Treinta y cinco veces uno, vivo,
duro todo en el paisaje,
ahora y viento, siempre.
No habrá nunca silencio.
El mismo poeta, abatido y trasteado por el viento de la primera parte, se explica ahora, con más claridad, quizá, de la que conviene, para abominar de la ausencia de libertad de expresión: “Medios de comunicación social”, de la nulidad de los valores para la sociedad de consumo: “He escrito”, de los desmanes de la autoridad y el poder: “Poneos en las manos” o, en general, de la insoportable injusticia, como sucede en el oteriano “Escuchando el canon de Pachelbel”, en el que el amor y solidaridad con los que sufren es un claro eco de aquellos “brazos, como llama al viento” que, clamorosamente, querían recoger, abrazar y servir de refugio a los desdichados.
El poeta vuelve a sí mismo en los dos poemas siguientes: “Acuérdate” y “Hoy quisiera”: memoria de la niñez, turbia y silenciosa, de modo que concluye que nunca “fuimos “realmente niños” y la injusticia brutal del presente no permite siquiera el refugio en aquella niñez despoblada. Sin embargo, al final, un lugar para la elegía:
Nada como entonces,
a pesar de todo.
«Hoy quisiera” expresa el deseo de un mundo diferente, una vida sin rutina, sin conformismo pero
somos de aquí,
del billete señor,
la carne va subiendo
y el hígado viejo se estropea.
Somos
de las tardes de fútbol.
De nuevo, la total desesperanza, la imposibilidad de huida, el mundo sin salidas, el final apodíctico:
Y aquí no hay quien se salve
De la hoguera.
“No bomba” es el penúltimo poema del libro. Anclado en la negatividad, el escape está en la disolución, la enumeración caótica… El absurdo se adueña del poeta enajenado en una composición con claros ribetes vanguardistas. Pero, al final, lo mismo, la obsesión fundamental del Labordeta treintañero: NADIE.

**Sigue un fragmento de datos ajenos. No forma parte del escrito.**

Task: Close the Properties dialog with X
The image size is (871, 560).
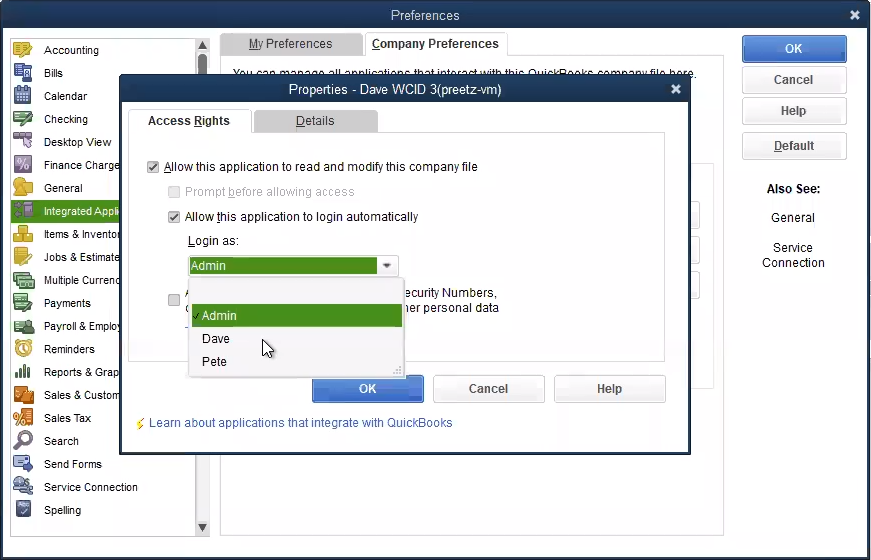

¿Nadie al otro lado de la línea?
¿Nadie al otro lado de la línea?
Nadie!
Nadie!
Nadie!
Objetos:
Inodoro
Cocina de butano
Especial para caries
Especial para cabellos grasos.
Nadie responde.
Nunca.
Qué le vamos a hacer!
Cargarse de paciencia.
Igualmente deudor del vanguardismo irónico al que habían dado carta de naturaleza los «Nueve novísimos» castelletianos, el enumerativo poema final, “Sintetice”, acumula conceptos aparentemente sin relación para, al final de ellos, derivar en el suicidio, la angustia, el melodrama cotidiano… Los versos finales son una letanía que da cuenta de la impotencia definitiva de cualquier intento. El camino circular al que aludía arriba se cierra, como vueltas de jamelgo atado a la noria, con una machacona repetición, que se itera por tres veces:
largas máquinas con largos papeles escriben largos fragmentos
de largos
—Repito—
INFINITAMENTE.
Muy somera y parcial es esta visión de una parte de la poesía de José Antonio Labordeta y es seguro que, con mayor tiempo y mejores capacidades que las mías, podría llegarse a percepciones de más hondura. Sin embargo, si acometo este pequeño ensayo es, sobre todo, para llamar la atención sobre cómo ni siquiera el más famoso de los aragoneses de hoy merece la atención de los estudiosos en el segmento más genuino de su producción literaria. Aquí no hay que lanzar el socorrido y gemebundo gori gori de índole netamente aragonesa. Esta es, hoy y hace años, la situación de la poesía española, de la crítica española, de la educación en España.